Several moments later she pulled away, frowning in distaste. “What is that you’re covered in?” she asked.
“I’m not certain I want to know,” Otemi replied, looking down at his soiled, tattered kimono. He looked back at Kenji with a sudden grin. “The Captain is gone?” he asked.
“So it seems,” she said, returning the grin. “My apologies for my forwardness, Otemi-sama. It is simply good to be… here again.”
“No apologies necessary,” Otemi said.
“The Captain is gone!” Kenji shouted triumphantly, holding the gleaming Kaiu blade high. “Shall we celebrate?” She raised one eyebrow.
“I didn’t think the Lion’s Pride were much for celebration,” he said.
“Only when we taste victory,” she said enigmatically.
“Then I think that this qualifies,” Otemi agreed. He quickly stepped up to the rear deck of the Deathless, where the tiller stood unmanned. “First, however, I think we should return to the island and claim the treasure that is yours by right of your defeat of the Captain.”
“Treasure?” Kenji asked, standing nodding at the tiller. He quickly stepped away, surrendering it to her more experienced hand. “You begin to sound like a pirate yourself, Otemi.”

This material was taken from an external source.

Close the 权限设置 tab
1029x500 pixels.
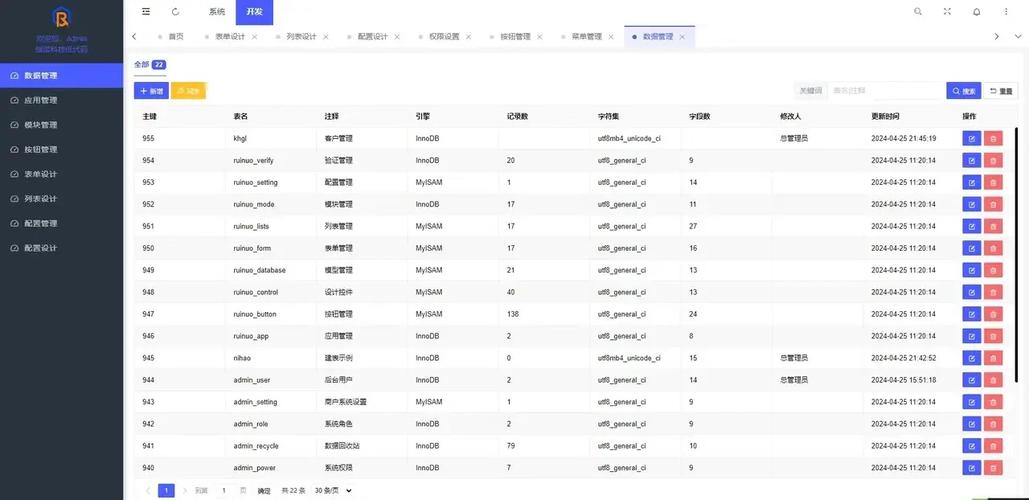468,36
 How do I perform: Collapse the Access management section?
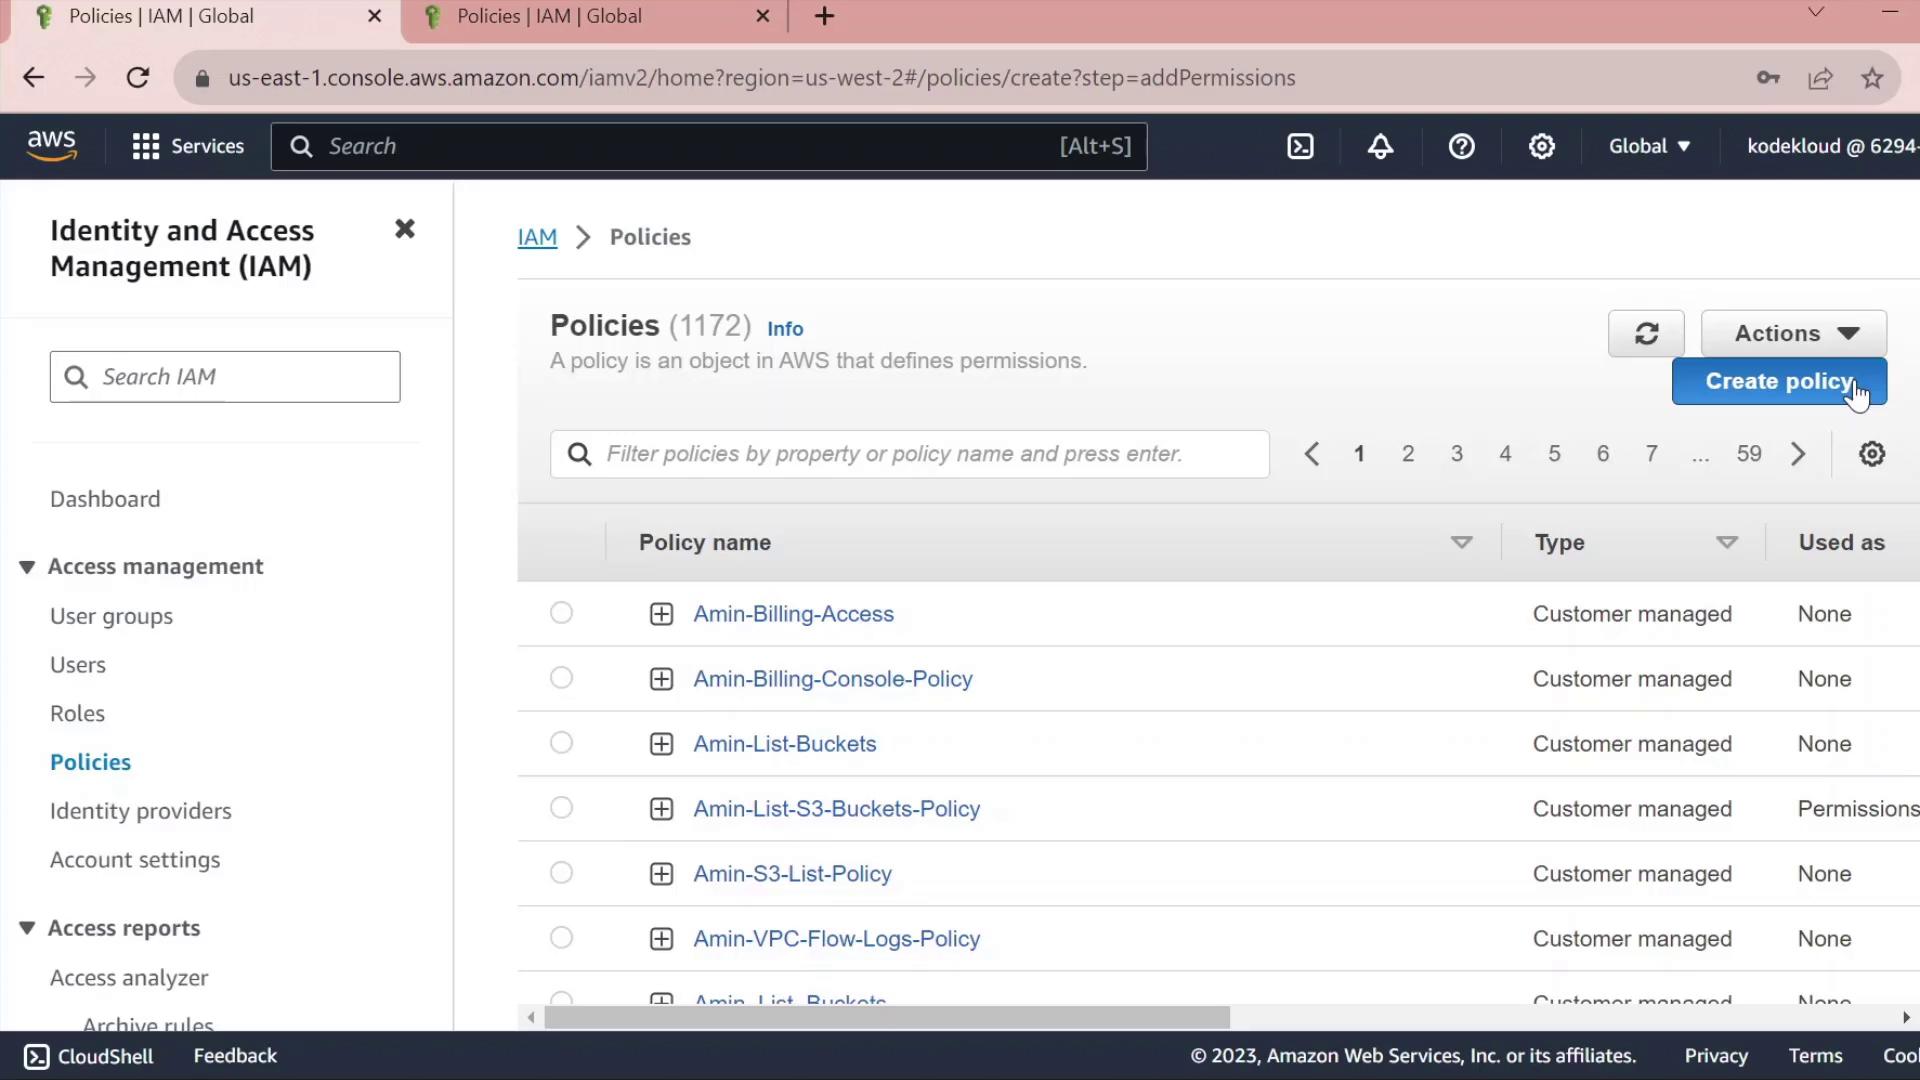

Otemi shrugged. “If we don’t return with Fumoki’s treasure, I fear my uncle may never believe this story. In sixteen years, I’ve never once seen him encounter anything he had not seen before. To surprise him just once I think all of this would be worth sullying our hands with riches.”
Kenji continued steering the ship for several minutes. Otemi went about washing the filth from his face and body as best he could with a bucket of seawater hauled over the side. When he finished, he noticed Kenji leaning on the tiller, staring off into the sea where the Orochi had fallen. Her expression was troubled.
“Kenji?” Otemi asked. “Is there something wrong?”
“Fumoki’s face,” she replied. “As he faded, I saw it. After hundreds of years he had defeated his enemy, but there was no triumph in his eyes. No joy.” She looked at Otemi. “There was only bitterness.”
“Do you feel sorry for him?” Otemi asked, sliding his dripping kimono over his shoulders again. “Even after he stole your body?”
“I suppose not,” Kenji said. “It only makes me wonder. When we are finished, and our battles are done, will we feel any sense of triumph? Or like the captain, will we only fade away?”
Otemi was silent. He looked at Kenji, the beautiful samurai-ko with whom he had been partnered by pure chance. When he returned to Lion lands, she would be reassigned. It was quite likely they might never see one another again.
“I think,” Otemi said slowly. “That this is no time for philosophy. There will be time enough for that when we join Captain Fumoki-sama in Yomi. As you said, this is a time for celebration.” He rested one hand on hers.
Kenji nodded quietly as they steered the mighty Deathless back toward the Island in the Mist.